Saturday, July 28, 2018

Travel Trainers


Imagine being afraid to ride the bus, or being unable to read a timetable.  Can you think of what your life would be like without access to a car or mass transit?

There are hundreds of our neighbors who live lives of isolation because they are physically, emotionally or mentally unable to ride the bus or train.  Some have physical handicaps while others are autistic or have learning disabilities.  Shouldn’t they be able to travel like the rest of us?

That’s the question the non-profit Kennedy Center asked when it was founded in 1951 to assist kids with disabilities.  And in 1991 they added a new service to their roster… a Travel Training Program, to teach children and adults how to be independent by using mass transit.

Qualified instructors work one-on-one with clients for days or weeks, teaching them how to get from their homes to doctors’ offices, school or jobs.  They show them how to read timetables and escort them onto the trains and buses for dry runs until they’re ready to “fly solo”.

Bus drivers seem anxious to help those in need of a little help, whether it’s by getting their bus to “kneel” for the elderly and infirmed, lowering a ramp for those in wheelchairs or just reassuring an autistic teen en route to school.

The Kennedy Center’s Travel Trainers work with 200 clients a year while another team of Mobility Ombudsmen do community outreach, speaking at Senior Centers and Veterans Homes, educating folks on how to get around.

There are ParaTransit services available but they require reservations as much as weeks in advance and cost the rider double the transit fare.  They are also subsidized by taxpayers to the tune of $55 per ride.  So getting those riders onto regular trains and buses saves us all money.

And for these disabled residents, money is always a problem, especially if they’re unemployed or living on government assistance.  Which is why the Kennedy Center also does outreach to help the disabled and seniors to qualify for half-price fares.

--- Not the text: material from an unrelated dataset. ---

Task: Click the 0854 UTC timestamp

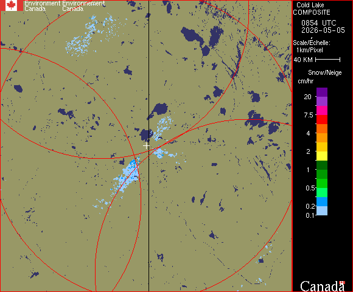Action: (x=318, y=23)
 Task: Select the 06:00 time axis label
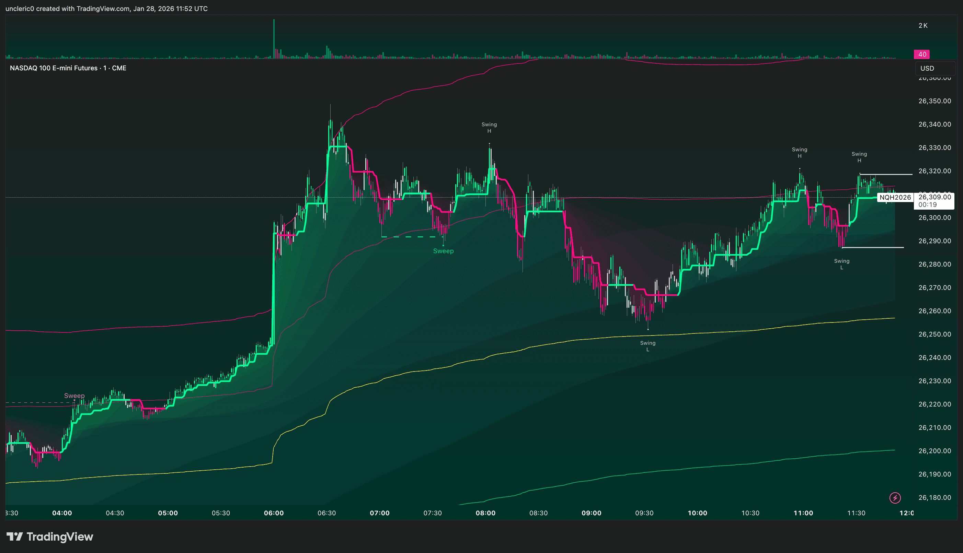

Mobility Manager John Wardzala goes to food banks and helps people fill out state Reduced Fare ID Card applications.  He even helps them by taking an ID photo and printing it on a small ink-jet printer plugged into his car before handing them a self-addressed stamped envelope to mail in their application.

Bus fares are only $1.75, but if you’re living on a fixed income traveling to and from work five days a week, that can add up.  And if fear of those travel costs as well as apprehension about taking mass transit have kept you from school or a job-search, this program can change your life.

Lisa Rivers, CDOT’s Transit Manager and liaison to the Kennedy Center, says her agency’s job is to “get more people to use the system” by identifying gaps in service and information.  For example, some patients may not know that the American Cancer Society offers free rides to the hospital for those undergoing chemo or radiation treatments.

After travel training, the Center checks back with its graduates to see how things are going.  One success story stands out:  an elderly woman who was able to take the train into the city at Christmas, transfer to a subway and arrive at her son’s apartment who didn’t even know she was coming.  Now that is a gift.